▸ OBJECTIVE: Extract all of the entries below and reproduce every line verbatim, in the same order.

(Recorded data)
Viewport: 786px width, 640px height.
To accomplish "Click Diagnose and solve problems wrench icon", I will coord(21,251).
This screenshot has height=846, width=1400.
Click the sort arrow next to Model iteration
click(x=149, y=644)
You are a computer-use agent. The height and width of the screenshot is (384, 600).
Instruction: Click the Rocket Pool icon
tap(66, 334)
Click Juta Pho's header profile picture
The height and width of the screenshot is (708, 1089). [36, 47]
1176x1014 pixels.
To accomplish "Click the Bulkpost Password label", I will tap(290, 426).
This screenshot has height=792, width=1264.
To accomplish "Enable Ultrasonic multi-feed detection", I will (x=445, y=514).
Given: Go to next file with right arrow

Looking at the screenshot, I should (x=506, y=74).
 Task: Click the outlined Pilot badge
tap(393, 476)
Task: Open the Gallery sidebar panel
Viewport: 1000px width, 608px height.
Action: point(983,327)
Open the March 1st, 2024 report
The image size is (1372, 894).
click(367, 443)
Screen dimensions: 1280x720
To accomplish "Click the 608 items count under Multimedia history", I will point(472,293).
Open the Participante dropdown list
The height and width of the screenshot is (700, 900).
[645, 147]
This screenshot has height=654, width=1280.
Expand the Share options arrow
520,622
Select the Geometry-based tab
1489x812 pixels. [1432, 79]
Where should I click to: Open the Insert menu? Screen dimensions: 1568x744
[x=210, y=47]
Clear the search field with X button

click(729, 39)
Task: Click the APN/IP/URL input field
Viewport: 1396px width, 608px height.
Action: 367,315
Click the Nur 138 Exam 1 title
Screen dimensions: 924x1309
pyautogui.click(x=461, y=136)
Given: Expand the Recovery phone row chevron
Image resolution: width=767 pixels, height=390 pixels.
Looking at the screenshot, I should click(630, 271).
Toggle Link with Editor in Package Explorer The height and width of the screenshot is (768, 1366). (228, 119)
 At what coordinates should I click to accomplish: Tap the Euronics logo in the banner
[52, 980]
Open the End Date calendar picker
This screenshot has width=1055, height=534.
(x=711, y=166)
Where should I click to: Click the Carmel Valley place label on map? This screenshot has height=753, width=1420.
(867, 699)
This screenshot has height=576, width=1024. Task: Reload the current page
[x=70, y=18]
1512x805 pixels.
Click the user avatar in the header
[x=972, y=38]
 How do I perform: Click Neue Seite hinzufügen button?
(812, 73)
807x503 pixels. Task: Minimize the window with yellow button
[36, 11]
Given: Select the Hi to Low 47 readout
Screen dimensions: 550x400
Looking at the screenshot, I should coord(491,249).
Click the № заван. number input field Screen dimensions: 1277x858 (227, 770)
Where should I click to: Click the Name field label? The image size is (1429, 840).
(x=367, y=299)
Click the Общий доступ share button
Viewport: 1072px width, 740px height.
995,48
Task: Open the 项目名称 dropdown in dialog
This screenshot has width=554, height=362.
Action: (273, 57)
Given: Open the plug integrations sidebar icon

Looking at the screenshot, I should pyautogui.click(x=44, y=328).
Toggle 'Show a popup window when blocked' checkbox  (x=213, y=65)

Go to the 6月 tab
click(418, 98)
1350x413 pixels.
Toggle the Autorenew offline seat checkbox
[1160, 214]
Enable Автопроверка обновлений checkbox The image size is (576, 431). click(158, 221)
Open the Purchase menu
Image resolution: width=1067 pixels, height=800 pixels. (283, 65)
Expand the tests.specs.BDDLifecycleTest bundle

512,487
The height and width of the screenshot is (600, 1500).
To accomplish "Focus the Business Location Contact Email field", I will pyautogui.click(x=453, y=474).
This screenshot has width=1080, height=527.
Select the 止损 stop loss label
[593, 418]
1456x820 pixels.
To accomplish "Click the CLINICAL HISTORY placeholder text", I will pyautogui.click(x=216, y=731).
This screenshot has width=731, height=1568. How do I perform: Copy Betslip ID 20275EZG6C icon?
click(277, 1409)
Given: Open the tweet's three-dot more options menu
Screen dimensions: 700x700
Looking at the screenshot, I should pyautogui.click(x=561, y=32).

▸ CORRECT RESULT:
Viewport: 786px width, 640px height.
To accomplish "Click Diagnose and solve problems wrench icon", I will coord(21,251).
This screenshot has height=846, width=1400.
Click the sort arrow next to Model iteration
click(x=149, y=644)
You are a computer-use agent. The height and width of the screenshot is (384, 600).
Instruction: Click the Rocket Pool icon
tap(66, 334)
Click Juta Pho's header profile picture
The height and width of the screenshot is (708, 1089). [36, 47]
1176x1014 pixels.
To accomplish "Click the Bulkpost Password label", I will tap(290, 426).
This screenshot has height=792, width=1264.
To accomplish "Enable Ultrasonic multi-feed detection", I will (x=445, y=514).
Given: Go to next file with right arrow

Looking at the screenshot, I should (x=506, y=74).
 Task: Click the outlined Pilot badge
tap(393, 476)
Task: Open the Gallery sidebar panel
Viewport: 1000px width, 608px height.
Action: point(983,327)
Open the March 1st, 2024 report
The image size is (1372, 894).
click(367, 443)
Screen dimensions: 1280x720
To accomplish "Click the 608 items count under Multimedia history", I will point(472,293).
Open the Participante dropdown list
The height and width of the screenshot is (700, 900).
[645, 147]
This screenshot has height=654, width=1280.
Expand the Share options arrow
520,622
Select the Geometry-based tab
1489x812 pixels. [1432, 79]
Where should I click to: Open the Insert menu? Screen dimensions: 1568x744
[x=210, y=47]
Clear the search field with X button

click(729, 39)
Task: Click the APN/IP/URL input field
Viewport: 1396px width, 608px height.
Action: 367,315
Click the Nur 138 Exam 1 title
Screen dimensions: 924x1309
pyautogui.click(x=461, y=136)
Given: Expand the Recovery phone row chevron
Image resolution: width=767 pixels, height=390 pixels.
Looking at the screenshot, I should click(630, 271).
Toggle Link with Editor in Package Explorer The height and width of the screenshot is (768, 1366). (228, 119)
 At what coordinates should I click to accomplish: Tap the Euronics logo in the banner
[52, 980]
Open the End Date calendar picker
This screenshot has width=1055, height=534.
(x=711, y=166)
Where should I click to: Click the Carmel Valley place label on map? This screenshot has height=753, width=1420.
(867, 699)
This screenshot has height=576, width=1024. Task: Reload the current page
[x=70, y=18]
1512x805 pixels.
Click the user avatar in the header
[x=972, y=38]
 How do I perform: Click Neue Seite hinzufügen button?
(812, 73)
807x503 pixels. Task: Minimize the window with yellow button
[36, 11]
Given: Select the Hi to Low 47 readout
Screen dimensions: 550x400
Looking at the screenshot, I should coord(491,249).
Click the № заван. number input field Screen dimensions: 1277x858 (227, 770)
Where should I click to: Click the Name field label? The image size is (1429, 840).
(x=367, y=299)
Click the Общий доступ share button
Viewport: 1072px width, 740px height.
995,48
Task: Open the 项目名称 dropdown in dialog
This screenshot has width=554, height=362.
Action: (273, 57)
Given: Open the plug integrations sidebar icon

Looking at the screenshot, I should pyautogui.click(x=44, y=328).
Toggle 'Show a popup window when blocked' checkbox  (x=213, y=65)

Go to the 6月 tab
click(418, 98)
1350x413 pixels.
Toggle the Autorenew offline seat checkbox
[1160, 214]
Enable Автопроверка обновлений checkbox The image size is (576, 431). click(158, 221)
Open the Purchase menu
Image resolution: width=1067 pixels, height=800 pixels. (283, 65)
Expand the tests.specs.BDDLifecycleTest bundle

512,487
The height and width of the screenshot is (600, 1500).
To accomplish "Focus the Business Location Contact Email field", I will pyautogui.click(x=453, y=474).
This screenshot has width=1080, height=527.
Select the 止损 stop loss label
[593, 418]
1456x820 pixels.
To accomplish "Click the CLINICAL HISTORY placeholder text", I will pyautogui.click(x=216, y=731).
This screenshot has width=731, height=1568. How do I perform: Copy Betslip ID 20275EZG6C icon?
click(277, 1409)
Given: Open the tweet's three-dot more options menu
Screen dimensions: 700x700
Looking at the screenshot, I should pyautogui.click(x=561, y=32).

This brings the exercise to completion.